We decided to take our extended family on holiday to Marseille in July 2020, so we booked flights – more than half with Ryanair and the rest with easyJet. Due to Covid we were unable to travel last July. EasyJet gave us vouchers for their flights; however, our Ryanair flights weren’t cancelled, so our only option was to change flights to this July, and to pay the extra charges of £1,000.
As this July approached it became clear we couldn’t travel as most of the party were not fully immunised. EasyJet cancelled its flights and issued new vouchers. The Ryanair flights were not cancelled, so once again we tried to rebook.
To avoid paying any more, I looked for flights that were well within the price we had already paid, leaving enough credit to pay the flight change fees. I found four to Lisbon but when I phoned Ryanair to make the changes, I was asked for another £470 payment.
At this point I decided I had had enough and refused. Had I gone ahead, it would have meant I would have paid £1,800 for four return flights to Lisbon – flights that I had just seen on the Ryanair website on sale at £800.

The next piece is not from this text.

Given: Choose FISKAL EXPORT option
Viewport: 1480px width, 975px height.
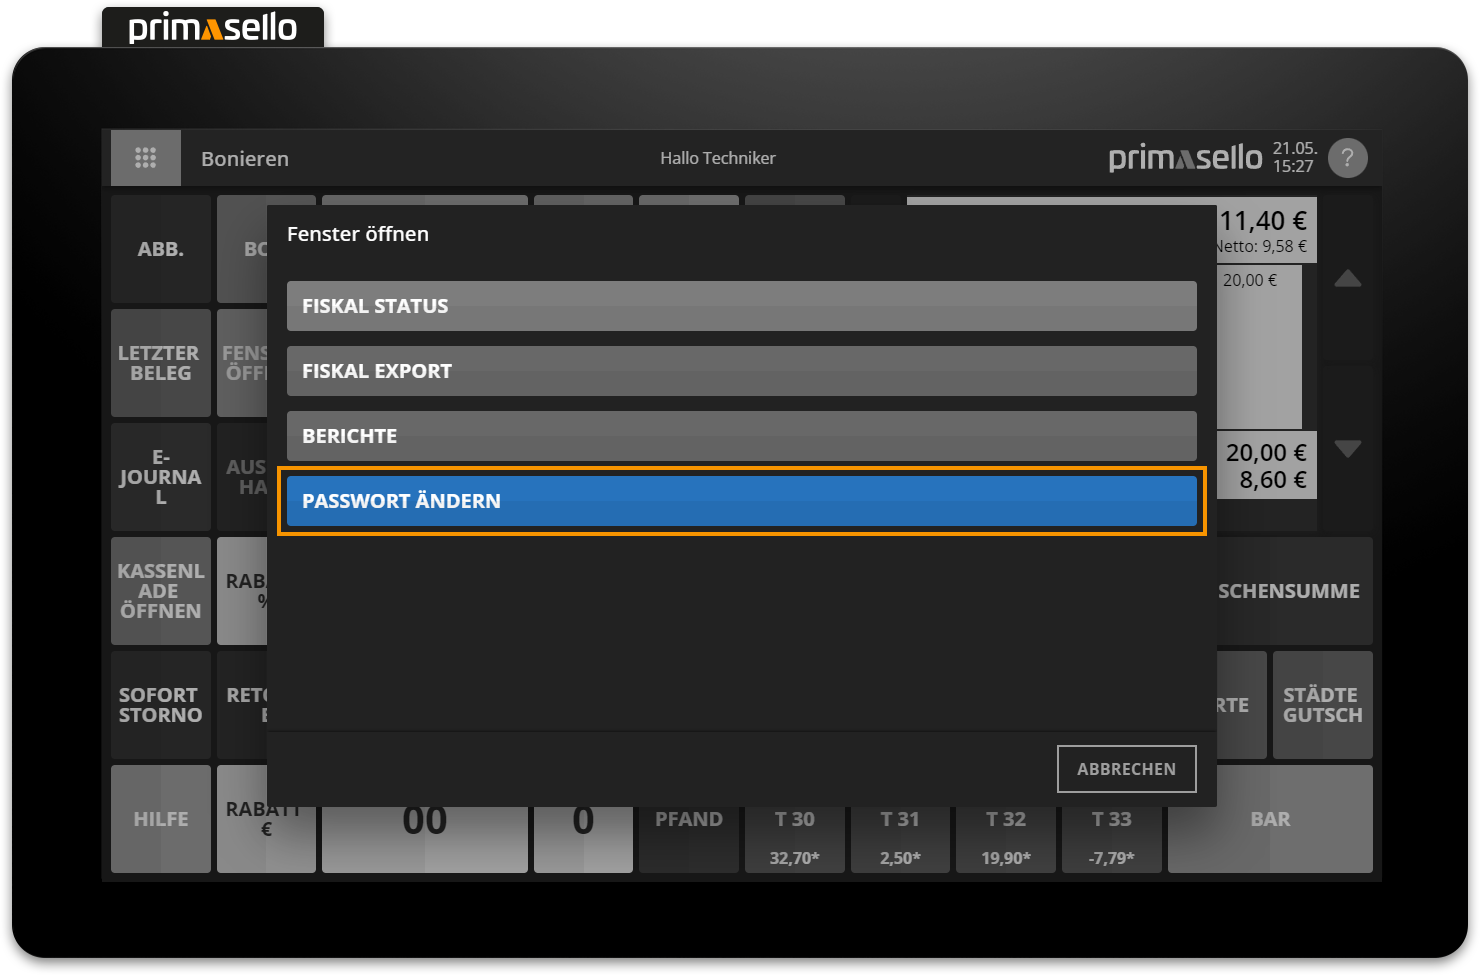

The company said rebooked flights are priced differently to new bookings. I cannot understand how this is legal – it certainly isn’t ethical. As a family we have collectively lost £2,500 to Ryanair, and only wanted £800 worth of flights, but the company wouldn’t do it. We feel very badly treated.
ST, by email
I can well understand why you are so cross. Ryanair told me that as you booked the original flights before it introduced its “zero change fee” policy, a flight change fee and the difference in fare would apply – hence the extra charges. However, it should be said that only last week, the consumer body Which? reported that passengers who had tried to test out the airline’s zero change fee were still reporting being overcharged.
As we found last year, Ryanair offers two-tier pricing – the online price for new customers, and the much higher price for those moving flights via its online portal. No explanation of this has been offered. The question as to whether it is legal remains unchallenged, as far as I know. It has certainly upset a great many passengers but, as we know, this is a company that appears to care less than others about such matters.
The simple answer is to always look at Ryanair flights as non-changeable, and accept that it will almost certainly be cheaper just to buy new ones if the worst happens. Meanwhile, if you still want to fly somewhere this summer, Ryanair has said that if you contact its customer services, “the change fee will be waived this time”.